*** Block opens ***

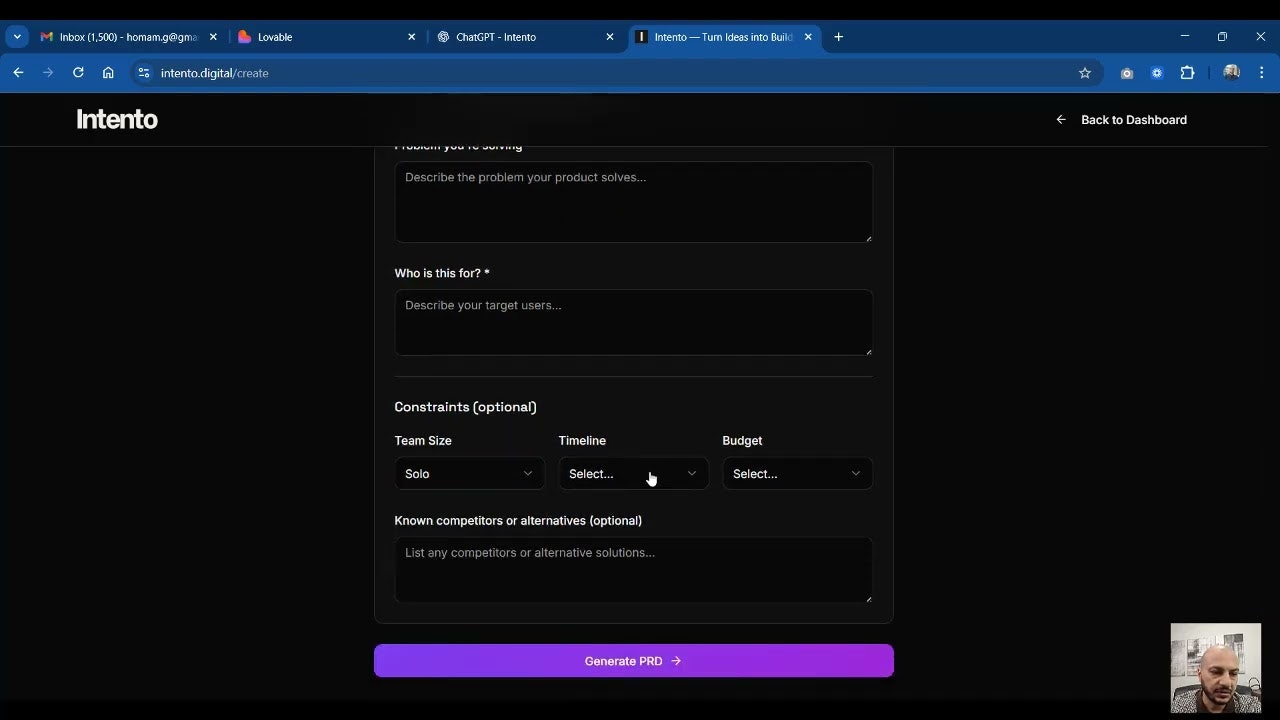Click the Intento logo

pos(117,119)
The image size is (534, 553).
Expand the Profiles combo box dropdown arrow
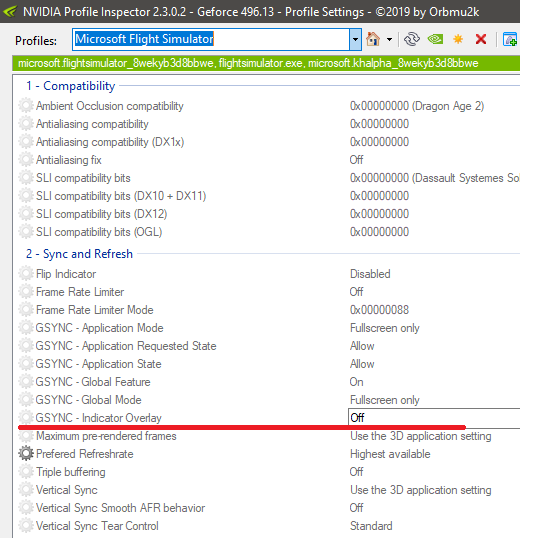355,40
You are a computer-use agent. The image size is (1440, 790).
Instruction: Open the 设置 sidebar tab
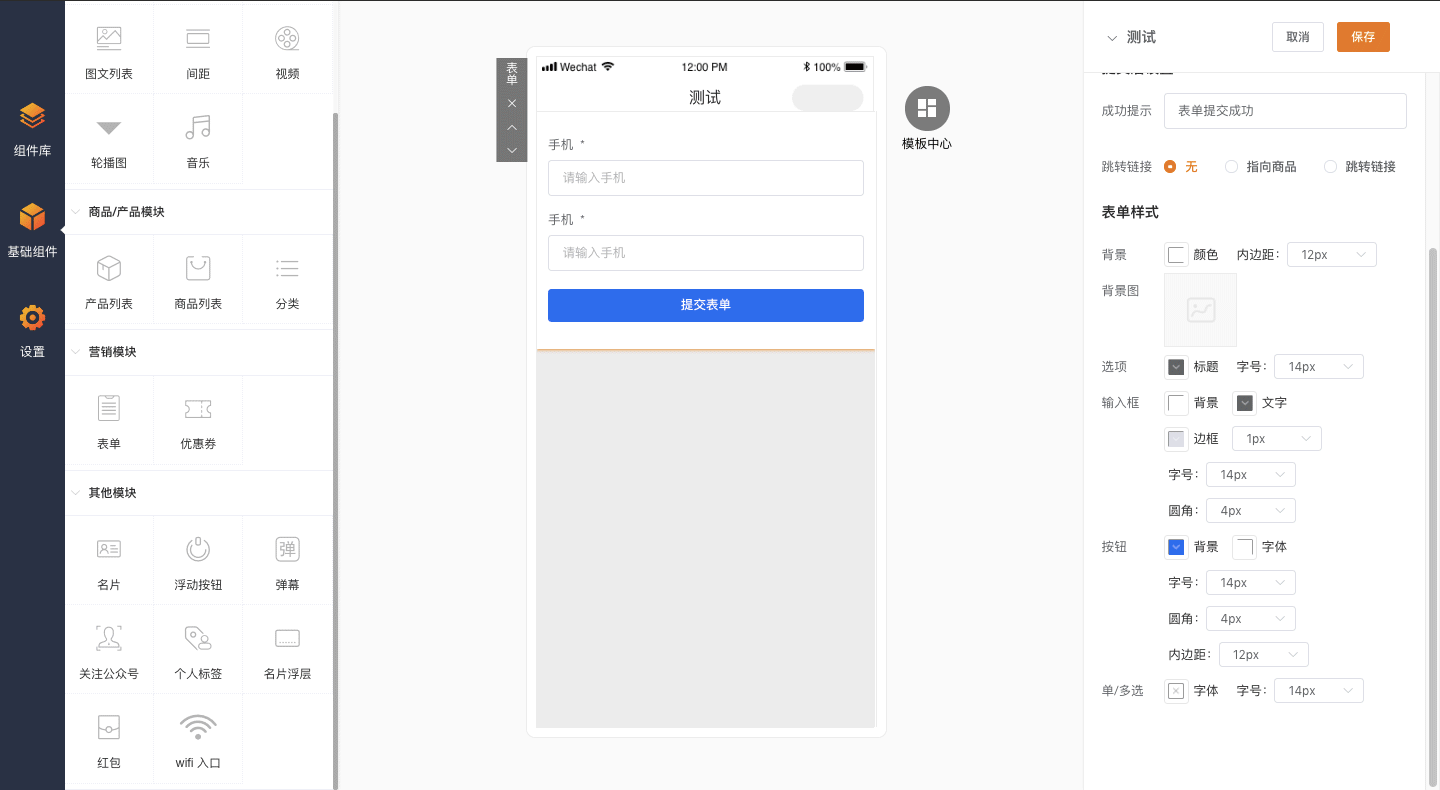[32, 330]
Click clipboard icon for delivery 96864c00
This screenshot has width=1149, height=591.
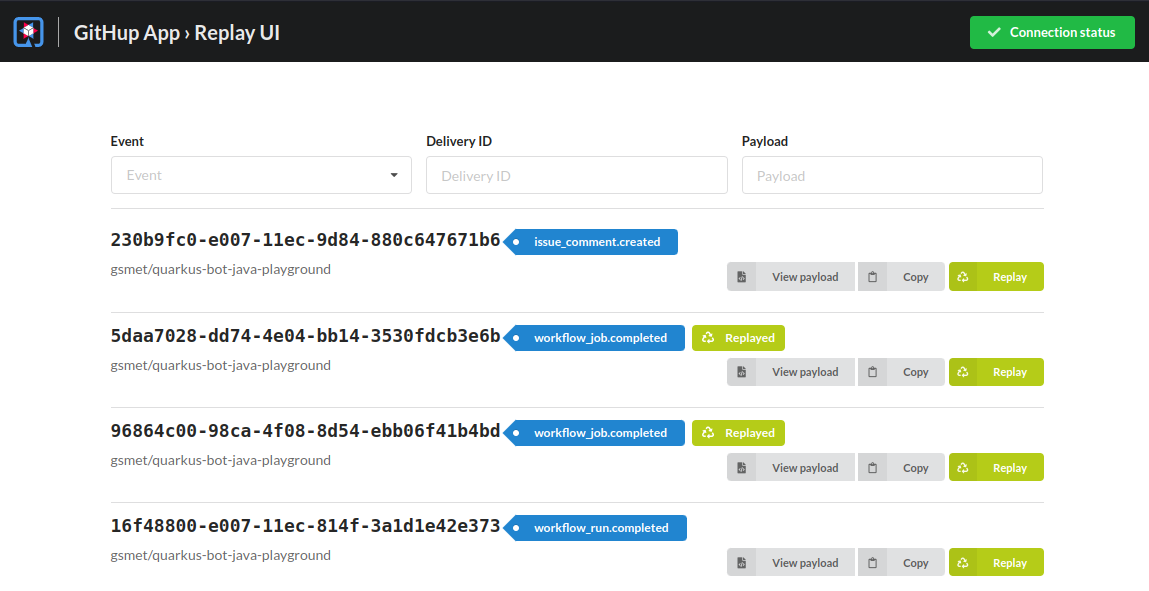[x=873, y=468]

*** Block closes ***
*** Block opens ***

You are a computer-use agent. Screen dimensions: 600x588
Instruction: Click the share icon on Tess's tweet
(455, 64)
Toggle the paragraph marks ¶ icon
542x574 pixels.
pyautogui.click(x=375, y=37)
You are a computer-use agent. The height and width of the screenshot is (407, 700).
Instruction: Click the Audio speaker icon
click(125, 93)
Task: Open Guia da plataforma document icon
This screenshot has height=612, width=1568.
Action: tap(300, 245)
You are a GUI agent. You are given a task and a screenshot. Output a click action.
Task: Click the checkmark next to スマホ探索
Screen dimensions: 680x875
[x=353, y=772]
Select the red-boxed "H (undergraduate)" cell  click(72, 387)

*** Block closes ***
*** Block opens ***

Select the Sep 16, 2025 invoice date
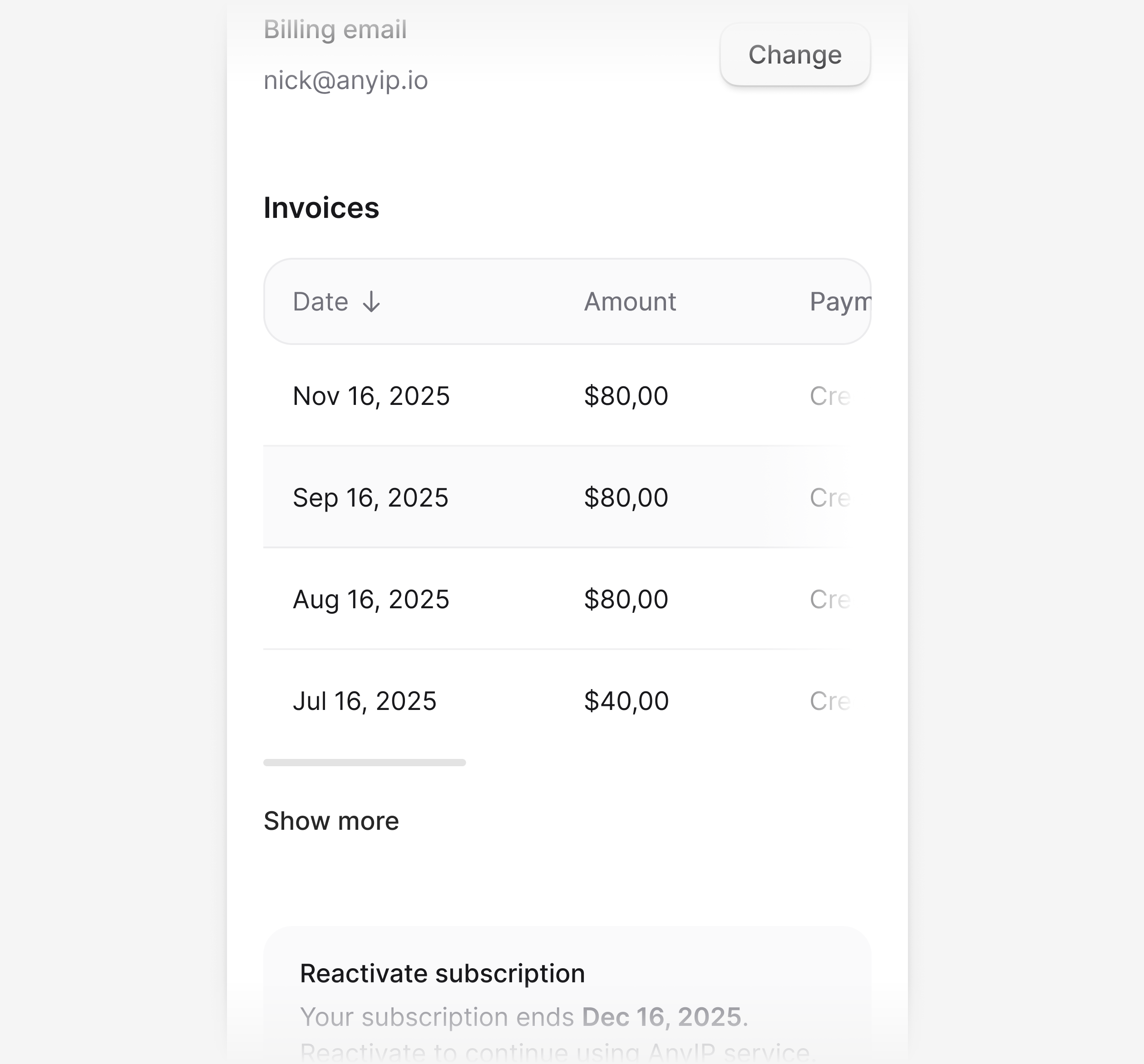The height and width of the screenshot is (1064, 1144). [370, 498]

*** Block closes ***

▶ **PROBLEM REQUIREMENTS**: Copy each line above where "computer" appears.

▶ **TASK ANSWER**:
You are a computer-use agent. The image size is (1440, 790).
You are a computer-use agent. Screen dimensions: 600x588
You are a computer-use agent. The height and width of the screenshot is (407, 700).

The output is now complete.